In [340]:
import warnings
import pickle

import pandas as pd
import numpy as np

from sklearn.linear_model import SGDClassifier, LogisticRegression
from scipy.sparse import csr_matrix, hstack
from sklearn.metrics import accuracy_score
from tqdm import tqdm 


warnings.filterwarnings('ignore')
PATH_TO_DATA = 'data/' 

In [3]:
time_cols = ['time%d' % i for i in range(1, 11)]
site_cols = ['site%d' % i for i in range(1, 11)]

train_df = pd.read_csv(PATH_TO_DATA +'train_sessions_400users.csv', index_col='session_id', parse_dates=time_cols)

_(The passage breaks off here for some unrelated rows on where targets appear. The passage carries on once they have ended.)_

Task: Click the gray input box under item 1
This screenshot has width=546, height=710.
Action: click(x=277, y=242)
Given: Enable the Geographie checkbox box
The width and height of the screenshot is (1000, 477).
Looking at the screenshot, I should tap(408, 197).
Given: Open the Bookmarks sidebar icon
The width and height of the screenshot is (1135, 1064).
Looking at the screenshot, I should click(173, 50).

with open(PATH_TO_DATA + 'site_dic.pkl', 'rb') as site_file:
     sites_dict = pickle.load(site_file)
        
id_sites_dict = {v: k for k, v in sites_dict.items()}

In [346]:
def write_to_submission_file(predicted_labels, out_file, target='user_id', index_label="session_id"):
    predicted_df = pd.DataFrame(predicted_labels, index = np.arange(1, predicted_labels.shape[0] + 1), columns=[target])
    predicted_df.to_csv(PATH_TO_DATA + out_file, index_label=index_label)

In [323]:
def split_data(X_data, y_data):
    grouped = new_data[['user_id']].groupby(by='user_id')
    
    train_ids = []
    valid_ids = []
    
    for g in tqdm(grouped.groups.keys()):
        train_shape = int(grouped.get_group(g).shape[0] * 0.7)

        ids_to_train = grouped.get_group(g).index[:train_shape]
        ids_to_valid = grouped.get_group(g).index[train_shape:]

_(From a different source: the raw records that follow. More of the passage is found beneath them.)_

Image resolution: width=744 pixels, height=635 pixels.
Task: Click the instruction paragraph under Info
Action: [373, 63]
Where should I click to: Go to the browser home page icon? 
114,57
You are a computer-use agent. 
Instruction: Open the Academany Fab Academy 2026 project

        train_ids.extend(ids_to_train)
        valid_ids.extend(ids_to_valid)
        
    train_ids = np.array(train_ids) - 1
    valid_ids = np.array(valid_ids) - 1
        
    return X_data.tocsc()[train_ids], y_data[train_ids], X_data.tocsc()[valid_ids], y_data[valid_ids]

In [22]:
def extract_time_features(data):
    row_size = 26
    morning_offset = 24
    evening_offset = 25
    values = []
    
    for _, row in tqdm(data.iterrows()):
        
        time = row[time_cols[0]]
    
        r = np.zeros(26)
        r[time.hour - 1] += 1
        r[morning_offset] = time.hour < 11
        r[evening_offset] = time.hour > 19
        values.append(sh)
        
    return csr_matrix(values)

In [357]:
def get_dense_matrix(matrix):
    site_ids = list(id_sites_dict)
    X = matrix.values
    
    i = 0
    data = list()
    col = list()
    rows = list()
    for row in tqdm(X):
        unique, counts = np.unique(row, return_counts=True)
        dic = dict(zip(unique, counts))
        for k in dic:
            if (k == 0):
                continue
            
            data.append(dic[k])
            rows.append(i)
            col.append(k-1)
            
        i += 1
    X_sparse = csr_matrix((data, (rows, col)), shape=(X.shape[0], len(site_ids)))
    return X_sparse

In [53]:
def score(model, X_train, y_train, X_valid, y_valid):
    model.fit(X_train, y_train)
    valid_score = model.predict(X_valid)
    print(accuracy_score(y_valid, valid_score))

In [361]:
X_tmp = hstack((X_train_idf, extract_time_features(train_df[time_cols])))
X_train, y_train, X_valid, y_valid = split_data(X_tmp, new_data['user_id'].values.astype('int64'))

X_train.shape, y_train.shape, X_valid.shape, y_valid.shape

100%|███████████████████████████████████████████████████████████████████| 400/400 [00:00<00:00, 553.71it/s]


((378287, 36682), (378287,), (162387, 36682), (162387,))

In [362]:
%%time
score(SGDClassifier(random_state=17, n_jobs=-1, loss='log'), X_train, y_train, X_valid, y_valid)

0.256110402926
Wall time: 1min 45s


In [338]:
X = X_tmp
y = new_data['user_id'].values.astype('int64')

In [341]:
%%time
logit = LogisticRegression(C=2.11111111111, n_jobs=-1)
logit.fit(X, y)

Wall time: 7h 15min


In [342]:
test_df = pd.read_csv(PATH_TO_DATA + 'test_sessions_400users.csv', index_col='session_id', parse_dates=time_cols)
X_test = hstack((X_test_idf, extract_time_features(test_df[time_cols])))

In [345]:
logit_test_pred = logit.predict(X_test)
write_to_submission_file(logit_test_pred.astype(int), 'results.csv')

In [347]:
write_to_submission_file(logit_test_pred.astype(int), 'results.csv')

The best result which I can get is 0.20218 that is the 9 place out of 119. Not bad, but will see how it will go on private leaderboard.